Balance transfer credit card options are one of the many types of new credit card offers that consumers are seeing as reports indicate many financial institutions are looking to get back into the credit card game as lending practices by many big banks are beginning to loosen. Yet, balance transfer credit cards in particular can be used by consumers to not only erase consumer debt, but they can be a conduit through which bad credit borrowers begin to repair their credit score as well.
When it comes to balance transfer credit cards, an article on SmartMoney.com stated that, in October of 2010, banks, “mailed out 40 million balance transfer offers to existing cardholders,” and there are some indications that even subprime borrowers may have more options to acquire a credit card, which in the recent months would have simply been impossible in many instances. There are those who say that getting an unsecured credit card has never been that difficult for potential borrowers, but when it comes to affordability, these cards that may be offered for either debt consolidation or bad credit repair may have not been as cheap in the past, yet could offer more affordability at the present time.
Consumers who choose a balance transfer credit card may be offered a low introductory rate which can be used to consolidate debt and, if a consumer plans properly, they can erase these debts in a timely manner and avoid paying interest. Obviously, a consumer who can take multiple debt obligations and consolidate them on a balance transfer card that may have a low introductory rate or 0% interest for a set period of time may be able to save a great deal on interest charges and get out of debt at a much lower cost.
Also, consumers who may want to repair their credit score or simply build up their score may also have options as more card offers are being seen and, again, may offer chances for these consumers to erase their debt without incurring excessive costs. However, a Creditcards.com article on balance transfer cards suggest that consumers pay careful attention to balance transfer offers by looking at feedback from other cardholders who may have taken a similar offer, be sure that the introductory advertisement will apply to their personal financial situation, and if a card is being used to increase one’s credit score, avoid closing out old credit card accounts, as this can lower one’s credit utilization ratio.

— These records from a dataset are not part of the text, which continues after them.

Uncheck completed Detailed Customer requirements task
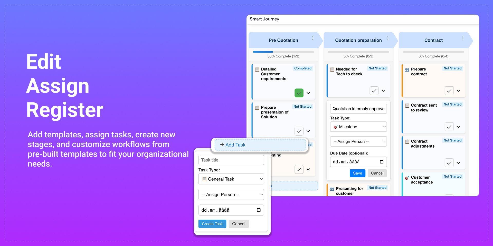The image size is (493, 246). [299, 93]
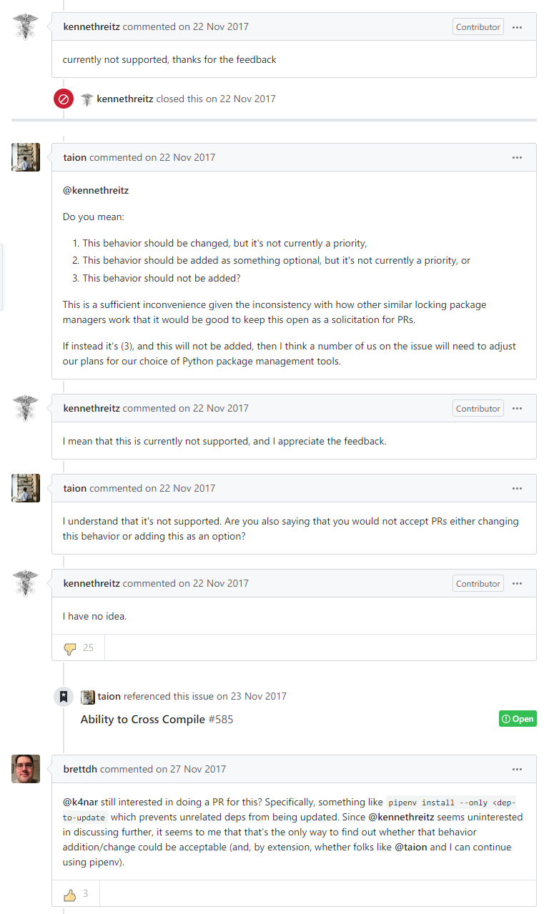The height and width of the screenshot is (914, 549).
Task: Click taion's avatar beside the 'Do you mean' comment
Action: click(x=26, y=157)
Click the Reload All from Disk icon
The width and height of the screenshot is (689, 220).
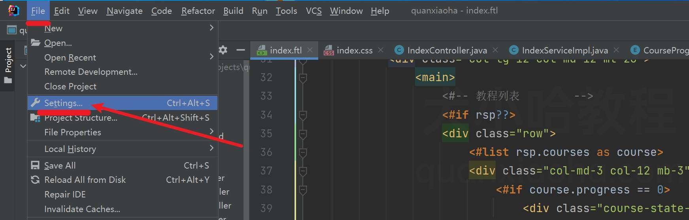[35, 180]
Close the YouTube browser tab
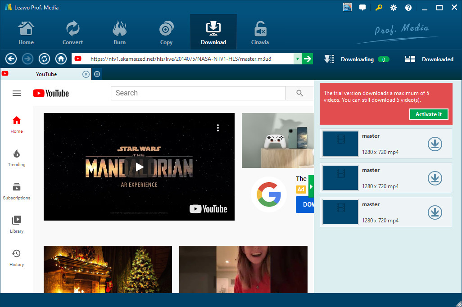The height and width of the screenshot is (307, 462). (86, 74)
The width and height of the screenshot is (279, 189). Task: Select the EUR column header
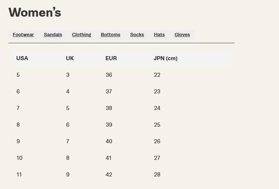(x=111, y=58)
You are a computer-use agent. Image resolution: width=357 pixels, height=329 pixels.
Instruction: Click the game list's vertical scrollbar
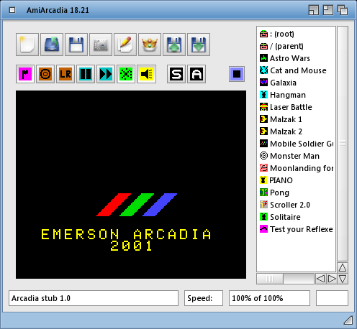pos(343,144)
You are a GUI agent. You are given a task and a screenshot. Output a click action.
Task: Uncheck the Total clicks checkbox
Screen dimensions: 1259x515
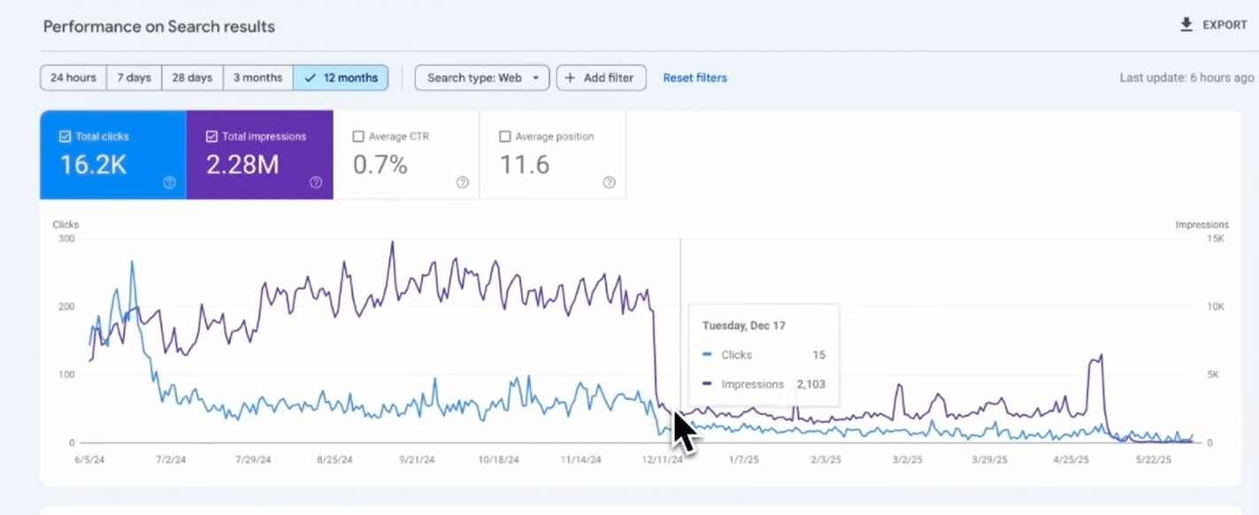(65, 136)
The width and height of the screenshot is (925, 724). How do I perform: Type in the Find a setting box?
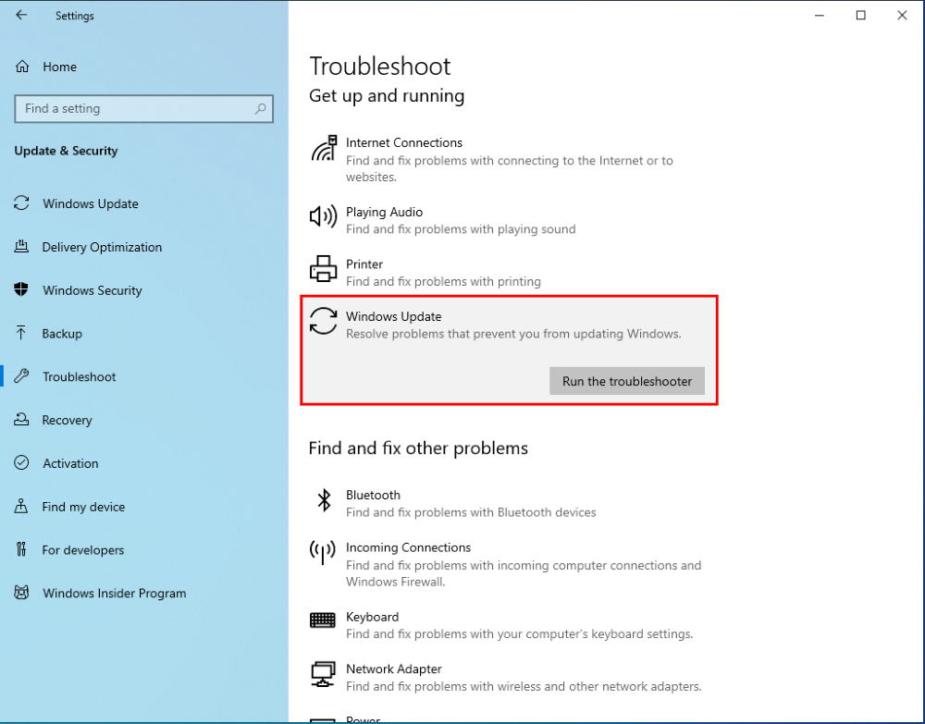coord(134,109)
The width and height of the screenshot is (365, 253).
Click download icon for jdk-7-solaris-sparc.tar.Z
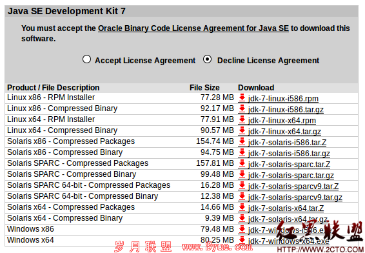(242, 163)
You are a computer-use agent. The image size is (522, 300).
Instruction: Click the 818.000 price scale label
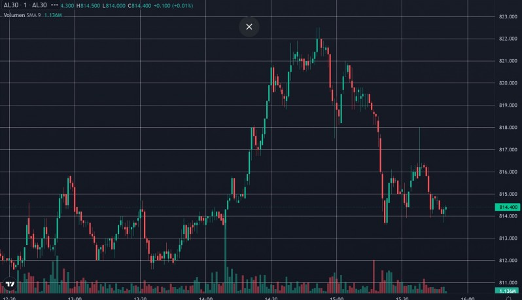[508, 128]
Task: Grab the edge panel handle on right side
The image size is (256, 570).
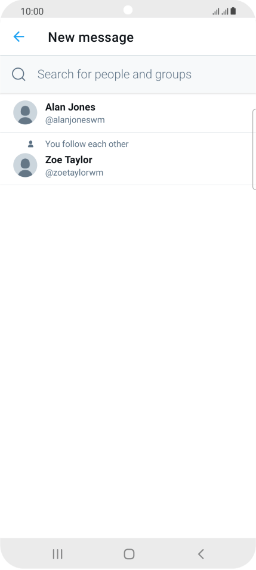Action: 254,149
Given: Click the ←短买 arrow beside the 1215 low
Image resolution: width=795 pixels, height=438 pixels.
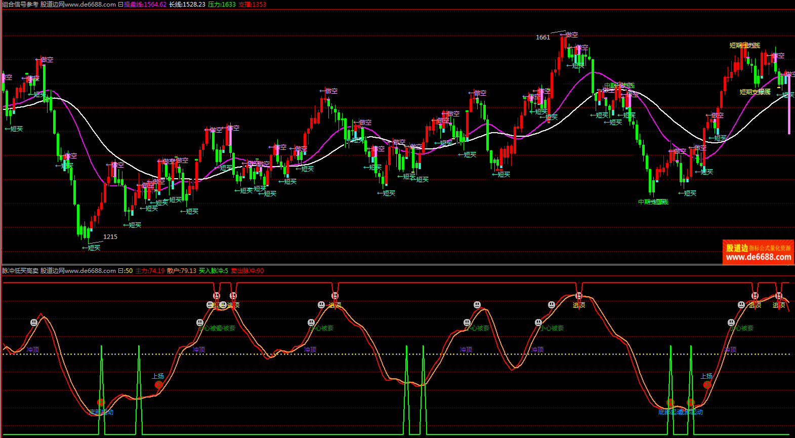Looking at the screenshot, I should [x=92, y=248].
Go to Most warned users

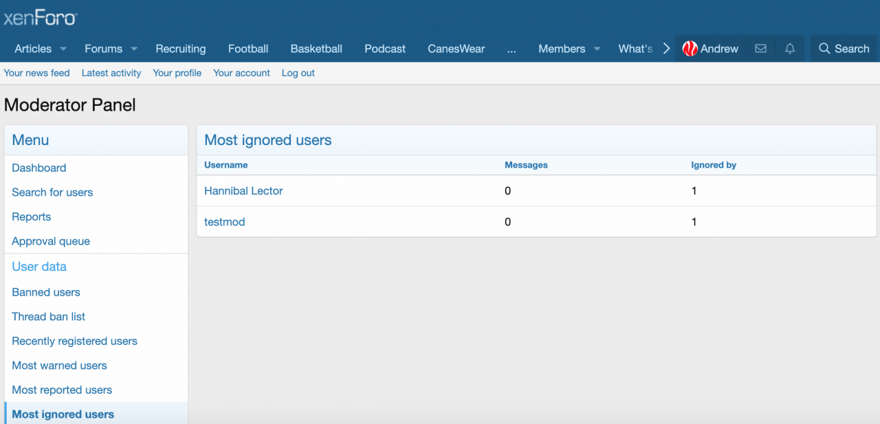59,366
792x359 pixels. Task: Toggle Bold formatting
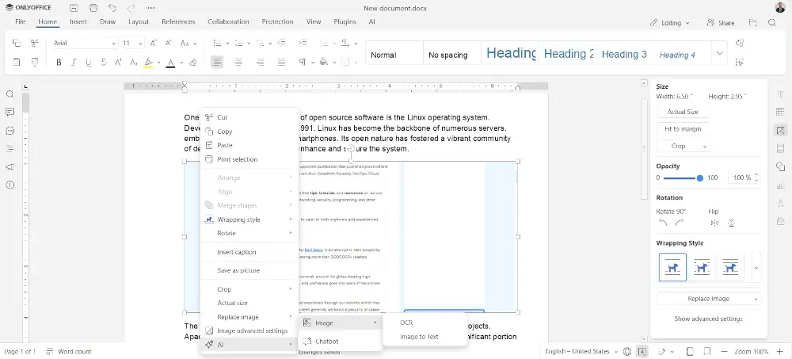[59, 62]
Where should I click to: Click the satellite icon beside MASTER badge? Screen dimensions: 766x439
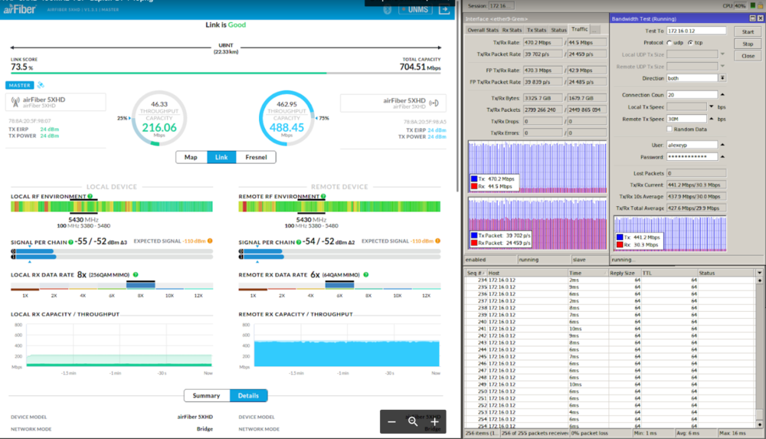coord(41,85)
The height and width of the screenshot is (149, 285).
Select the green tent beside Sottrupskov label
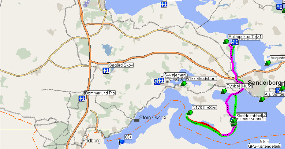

While there are many consumers who can benefit from these credit card offers that can bring about debt consolidation options or methods for simply building one’s credit history and score, practicing smart financial habits and keeping a close eye on fees, terms, and changes that may be associated with one’s credit cards will be necessary to not only avoid excessive costs when repaying credit card debt but vital for simply staying out of trouble concerning one’s spending and repayment ability.